President Donald Trump hailed the start of his long-sought southern border wall this past week, proudly tweeting photos of the “WALL!” Actually, no new work got underway. The photos showed the continuation of an old project to replace two miles of existing barrier.
Trump and his officials departed from reality on a variety of subjects: the census, Amazon’s practices on taxation and the makeup of the Supreme Court among them. Here’s a look at some statements in recent days and their veracity:
TRUMP: “I have stated my concerns with Amazon long before the Election. Unlike others, they pay little or no taxes to state & local governments, use our Postal System as their Delivery Boy (causing tremendous loss to the U.S.), and are putting many thousands of retailers out of business!” — tweet Thursday.
THE FACTS: Trump is misrepresenting both Amazon’s record on taxes and the U.S. Postal Service’s financial situation.
People who buy products sold by Amazon pay sales tax in all states that have a sales tax. Not all third-party vendors using Amazon collect it, however.

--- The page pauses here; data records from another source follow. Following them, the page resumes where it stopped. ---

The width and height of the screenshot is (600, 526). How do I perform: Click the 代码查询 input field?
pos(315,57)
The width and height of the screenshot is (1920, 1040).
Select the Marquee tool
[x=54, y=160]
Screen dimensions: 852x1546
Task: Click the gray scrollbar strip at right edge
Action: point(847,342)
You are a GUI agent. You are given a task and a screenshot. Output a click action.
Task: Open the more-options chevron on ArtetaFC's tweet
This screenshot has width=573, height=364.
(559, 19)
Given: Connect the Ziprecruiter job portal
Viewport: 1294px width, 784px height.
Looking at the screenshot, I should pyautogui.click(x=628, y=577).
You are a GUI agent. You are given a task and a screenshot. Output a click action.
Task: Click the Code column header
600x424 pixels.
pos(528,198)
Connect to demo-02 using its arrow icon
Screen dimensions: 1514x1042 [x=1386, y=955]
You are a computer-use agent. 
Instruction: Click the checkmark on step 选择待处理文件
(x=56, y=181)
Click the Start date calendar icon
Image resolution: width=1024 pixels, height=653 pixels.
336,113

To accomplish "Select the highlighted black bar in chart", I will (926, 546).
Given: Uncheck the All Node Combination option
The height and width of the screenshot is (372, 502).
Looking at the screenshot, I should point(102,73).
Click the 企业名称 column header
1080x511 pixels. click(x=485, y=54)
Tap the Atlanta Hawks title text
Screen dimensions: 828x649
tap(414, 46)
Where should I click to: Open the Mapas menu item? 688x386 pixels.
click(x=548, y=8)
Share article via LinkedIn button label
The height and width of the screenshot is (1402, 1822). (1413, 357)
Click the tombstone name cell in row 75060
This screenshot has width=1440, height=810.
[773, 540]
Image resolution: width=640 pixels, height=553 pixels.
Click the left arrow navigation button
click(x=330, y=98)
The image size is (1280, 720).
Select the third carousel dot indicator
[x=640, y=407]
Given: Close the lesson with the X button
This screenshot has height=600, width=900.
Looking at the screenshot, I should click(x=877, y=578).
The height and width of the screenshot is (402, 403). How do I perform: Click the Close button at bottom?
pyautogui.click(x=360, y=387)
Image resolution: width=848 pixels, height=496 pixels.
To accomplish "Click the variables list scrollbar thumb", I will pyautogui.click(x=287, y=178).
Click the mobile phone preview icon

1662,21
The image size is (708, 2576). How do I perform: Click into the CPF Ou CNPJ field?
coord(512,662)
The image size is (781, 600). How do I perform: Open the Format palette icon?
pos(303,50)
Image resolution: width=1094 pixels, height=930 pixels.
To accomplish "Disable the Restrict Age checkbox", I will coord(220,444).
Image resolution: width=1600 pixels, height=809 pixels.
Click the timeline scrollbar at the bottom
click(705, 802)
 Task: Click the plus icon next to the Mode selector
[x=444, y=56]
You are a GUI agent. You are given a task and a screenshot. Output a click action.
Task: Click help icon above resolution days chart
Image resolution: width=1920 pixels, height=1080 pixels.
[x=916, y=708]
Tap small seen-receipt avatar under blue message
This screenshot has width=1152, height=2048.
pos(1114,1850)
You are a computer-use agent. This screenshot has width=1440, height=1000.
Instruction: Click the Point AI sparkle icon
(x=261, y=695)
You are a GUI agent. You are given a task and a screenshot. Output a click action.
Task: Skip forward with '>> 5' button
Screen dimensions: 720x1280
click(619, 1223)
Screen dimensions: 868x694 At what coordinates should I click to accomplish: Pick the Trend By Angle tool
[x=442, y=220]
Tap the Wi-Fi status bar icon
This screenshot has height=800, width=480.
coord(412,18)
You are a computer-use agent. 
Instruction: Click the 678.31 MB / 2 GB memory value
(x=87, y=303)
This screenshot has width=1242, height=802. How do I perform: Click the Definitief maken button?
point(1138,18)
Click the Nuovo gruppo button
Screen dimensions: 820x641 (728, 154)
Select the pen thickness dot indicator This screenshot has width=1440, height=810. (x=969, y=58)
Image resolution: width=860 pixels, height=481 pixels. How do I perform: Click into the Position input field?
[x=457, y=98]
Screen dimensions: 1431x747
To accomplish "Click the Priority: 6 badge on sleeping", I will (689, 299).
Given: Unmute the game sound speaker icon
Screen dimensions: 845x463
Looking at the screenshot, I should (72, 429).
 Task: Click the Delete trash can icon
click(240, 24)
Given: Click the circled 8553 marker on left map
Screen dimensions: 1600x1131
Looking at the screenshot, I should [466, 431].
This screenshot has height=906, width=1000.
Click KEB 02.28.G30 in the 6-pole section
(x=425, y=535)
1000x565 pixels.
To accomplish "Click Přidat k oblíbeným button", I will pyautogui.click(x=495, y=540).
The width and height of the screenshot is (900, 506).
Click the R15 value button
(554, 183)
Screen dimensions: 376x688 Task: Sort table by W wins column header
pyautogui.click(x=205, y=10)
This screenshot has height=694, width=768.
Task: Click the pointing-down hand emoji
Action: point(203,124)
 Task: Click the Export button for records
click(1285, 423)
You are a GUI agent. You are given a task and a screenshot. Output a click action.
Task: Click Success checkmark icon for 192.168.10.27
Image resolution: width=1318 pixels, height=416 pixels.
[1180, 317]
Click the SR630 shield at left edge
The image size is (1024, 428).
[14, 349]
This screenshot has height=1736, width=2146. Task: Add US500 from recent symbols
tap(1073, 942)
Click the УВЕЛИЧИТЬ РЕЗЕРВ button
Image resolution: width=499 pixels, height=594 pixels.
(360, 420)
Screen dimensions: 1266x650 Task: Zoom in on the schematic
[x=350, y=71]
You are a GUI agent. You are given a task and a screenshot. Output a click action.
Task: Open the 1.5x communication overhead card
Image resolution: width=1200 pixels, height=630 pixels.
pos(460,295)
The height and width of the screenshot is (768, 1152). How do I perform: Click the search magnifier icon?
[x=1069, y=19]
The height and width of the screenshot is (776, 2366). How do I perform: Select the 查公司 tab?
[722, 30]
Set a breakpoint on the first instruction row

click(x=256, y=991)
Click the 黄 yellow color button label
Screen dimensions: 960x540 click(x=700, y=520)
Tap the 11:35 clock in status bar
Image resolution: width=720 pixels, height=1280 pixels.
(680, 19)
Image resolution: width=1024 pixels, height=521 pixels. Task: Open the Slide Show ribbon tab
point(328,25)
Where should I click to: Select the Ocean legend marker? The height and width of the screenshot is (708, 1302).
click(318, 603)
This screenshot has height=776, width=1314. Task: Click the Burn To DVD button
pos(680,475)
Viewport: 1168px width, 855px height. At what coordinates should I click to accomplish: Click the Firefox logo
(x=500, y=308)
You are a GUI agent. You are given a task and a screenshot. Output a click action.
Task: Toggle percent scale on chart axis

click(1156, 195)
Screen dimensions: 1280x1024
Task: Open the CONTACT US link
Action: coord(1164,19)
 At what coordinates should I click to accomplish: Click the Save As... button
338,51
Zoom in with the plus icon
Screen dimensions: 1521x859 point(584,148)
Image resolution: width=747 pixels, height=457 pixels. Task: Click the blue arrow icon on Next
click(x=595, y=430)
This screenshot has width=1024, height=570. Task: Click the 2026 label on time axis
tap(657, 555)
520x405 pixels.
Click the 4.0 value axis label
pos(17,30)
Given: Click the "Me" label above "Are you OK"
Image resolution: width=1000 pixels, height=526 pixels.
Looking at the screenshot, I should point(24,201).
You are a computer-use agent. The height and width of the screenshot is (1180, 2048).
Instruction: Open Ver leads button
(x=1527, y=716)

As for the post office, package delivery has been a bright spot for a service that’s lost money for 11 straight years. The losses are mostly due to pension and health care costs — not the business deal for the Postal Service to deliver packages for Amazon. Boosted by e-commerce, the Postal Service has enjoyed double-digit increases in revenue from delivering packages, but that hasn’t been enough to offset declines in first-class letters and marketing mail, which together make up more than two-thirds of postal revenue.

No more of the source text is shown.